Respawn, bu kısıtlanmış güç hissini desteklemek için savaşın sınırlarını aştı ve Sekiro: Shadows Die Twice’a bakıyor. Çatışmalar, seçeneklerinizi tartmanızı, açıklıklarınızı belirlemenizi ve rakiplerinizin vuruşlarını engelleyerek blok ölçerlerine zarar vermenizi gerektirir; Bu tükendiğinde, ölümcül bir darbeye açılırlar. (Çoğu zaman, her neyse; benim ana şikayetim, bazı düşmanların ölmeden önce birden fazla isabet almasıdır, bu da uyumsuz görünmektedir – neden blok ölçeri güçlendirip Sekiro’yu sonuna kadar kopyalamayasınız?) Işın kılıcı – azaltmak için fanlar coşkulu yığınlara, özelleştirilebilir, bir dizi hilts ve renk tonu sunar – güçlü bir his verir, ancak yalnızca doğru şekilde kullanıldığında. Eğer tetikte değilseniz, kolayca büyük gruplara düşebilirsiniz. Ara sıra, sağlık uyarılarınızı yeniden dolduran, taze düşmanlar ortaya çıkaran, beceri ağacını kurcalamanıza izin veren ve ölürseniz sizi dünyaya geri püskürten meditasyon noktalarıdır.

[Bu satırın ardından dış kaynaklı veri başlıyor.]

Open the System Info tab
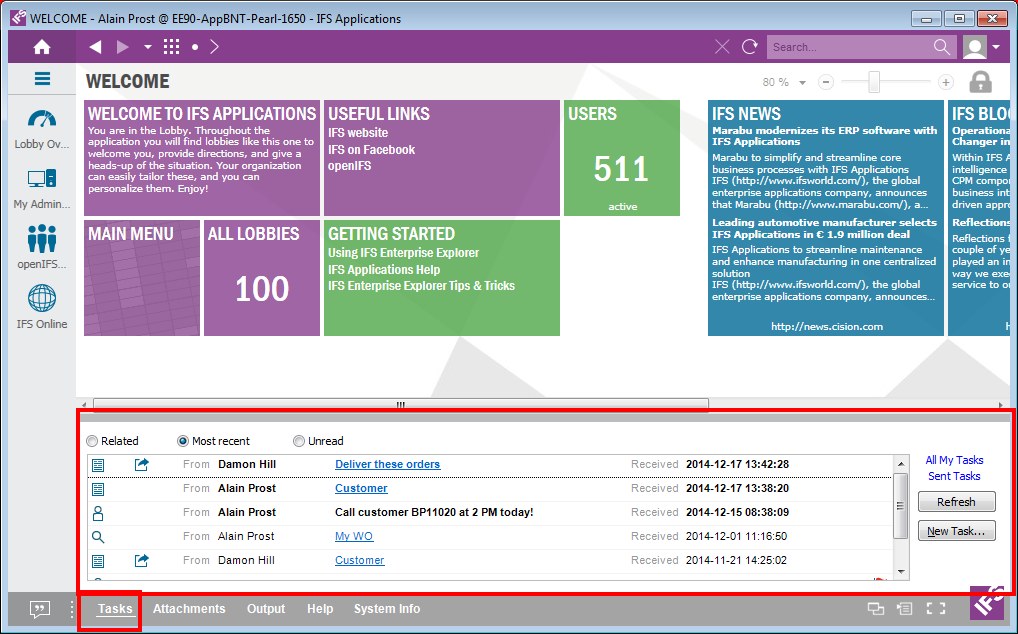Screen dimensions: 1018x634 click(x=387, y=609)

Cere, Cal’a, “Başarısızlık yolculuğun bir parçası,” dedi, ama bu rahatlatıcı bir duygu olsa da, Fallen Order’ın bazı böcekleri karşısında böylesine sabırlı bir şekilde sakinliğini koruduğunu görmek isterdim. Bunlar, Kashyyyk’te sizi ağa sarmak için bekleyen ürpertici türler değil; daha ziyade, dünyayı donduran, düşmanlarınızı mankenler gibi yerlerine yerleştiren ya da sizi haritadan aşağıya gönderen türlerdir. Bunları uzun yükleme süreleriyle birleştirirseniz, sabrınızın, bu uğultulu Jedi Konseyi toplantılarından birine katlanmak zorunda kalmanız durumunda olacağı gibi test edildiğini hissedersiniz. EA’nın fanatik bir şekilde kendini adamış gibi göründüğü Frostbite yerine Unreal Engine 4’te çalışan Respawn’ın oyunun çıkışını bir veya iki yama uğruna geri alamamış olması utanç verici.

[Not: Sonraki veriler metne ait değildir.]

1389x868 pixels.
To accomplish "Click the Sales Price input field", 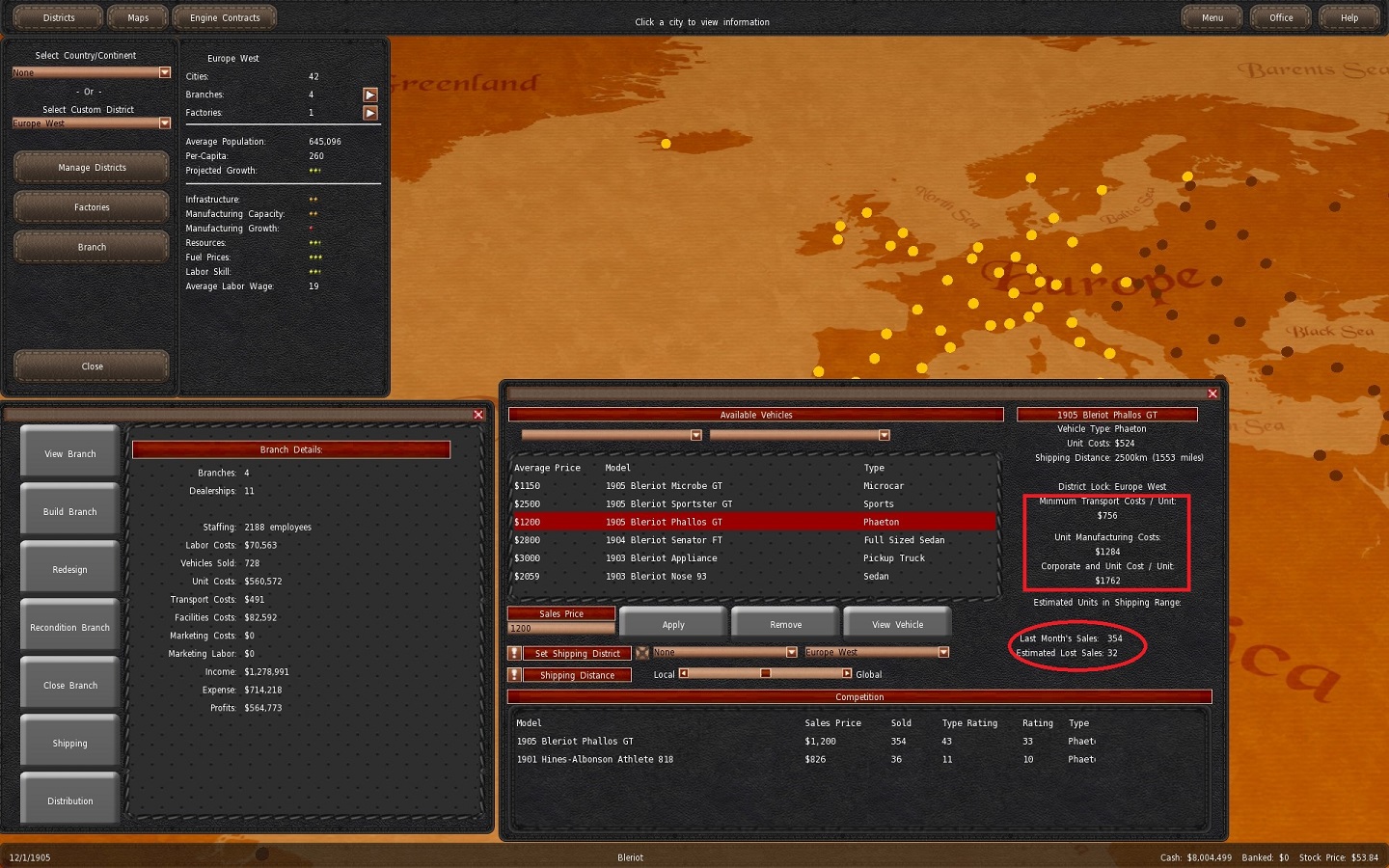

Sabrınız başka şekillerde test edilir. Biraz kafa karıştırıcı bir şekilde, meditasyon noktaları hızlı seyahate izin vermiyor, geriye dönüşü bir boğaya çeviriyor. Bununla birlikte, oyunun daha ferahlatıcı notlarından biri, savaşın sessiz duruş süresine oranıdır. Geniş uçurumların üzerine tırmanmanıza ve Güç destekli bulmacalardan bazılarını düşünmenize neden olan havadar mezarları sevdim. Aynı şekilde, eski gezegenlere geri dönmek, sırları ortaya çıkarmak (koleksiyon kıyafetleri, BD-1 için boyama işleri vb.) Veya olay örgüsüne dayalı yolları ortaya çıkarmak, Cal ve mürettebatının Lucas’ın ayrıntılarıyla parıldayan dünyadaki yerlerine inmesine yardımcı olur. Yeşil sarmaşıklara hapsolmuş bir Cumhuriyet Savaş Gemisinin veya Zeffo’daki donmuş köylerin, rüzgarlarda dalgalanan bayrakları ile gösterimi: Bir Star Wars oyunu yapma hayali, görsel sanatçılardan payına düşeni çekmiş olmalı. ve Respawn ekibinin becerilerinin gelişmeye başladığını hissedebilirsiniz.

Hikayenin manzaralar tarafından gölgede bırakılması şaşırtıcı değil; aslında, saksı planlarıyla Star Wars’un her zaman dayandığı şey budur. Neyse ki, karakterlerin kendilerine ait bir kıvılcımı var, en iyisi kötü adam, İkinci Kız Kardeş adında bir Engizisyoncu. Elizabeth Grullon tarafından canlandırılıyor ve göründüğü sahneler, özellikle daha sonra, karınca benzeri miğferini çıkardığında ve kaynayan bir hırıltıyla değiş tokuş ettiğinde, acımasızlığının voltajıyla yüklü. Cal, soluk tenli ve bakır gibi saçları olan Cameron Monaghan tarafından canlandırılıyor. Onun en önemli hareketi, alt dişlerini taşıyan çenesini dışarı çıkarmaktır: galaksiler arası olarak ezilenlerin görünüşü. Monaghan’ın Joker’i canlandırdığı televizyon programı Gotham’ın izleyicileri, Cal’ın Dark Side için palyaço oynamasıyla kıkırdayan bir volte-surat umabilir. Böyle bir şans yok. Ama iyi haber şu ki, Skywalker’ların sıkışık çabalarından yoksun ve dolambaçlı yürüyüşünde rafine edilmemiş bir potansiyel önerisi var. Duygu havada – devam filmini getirin!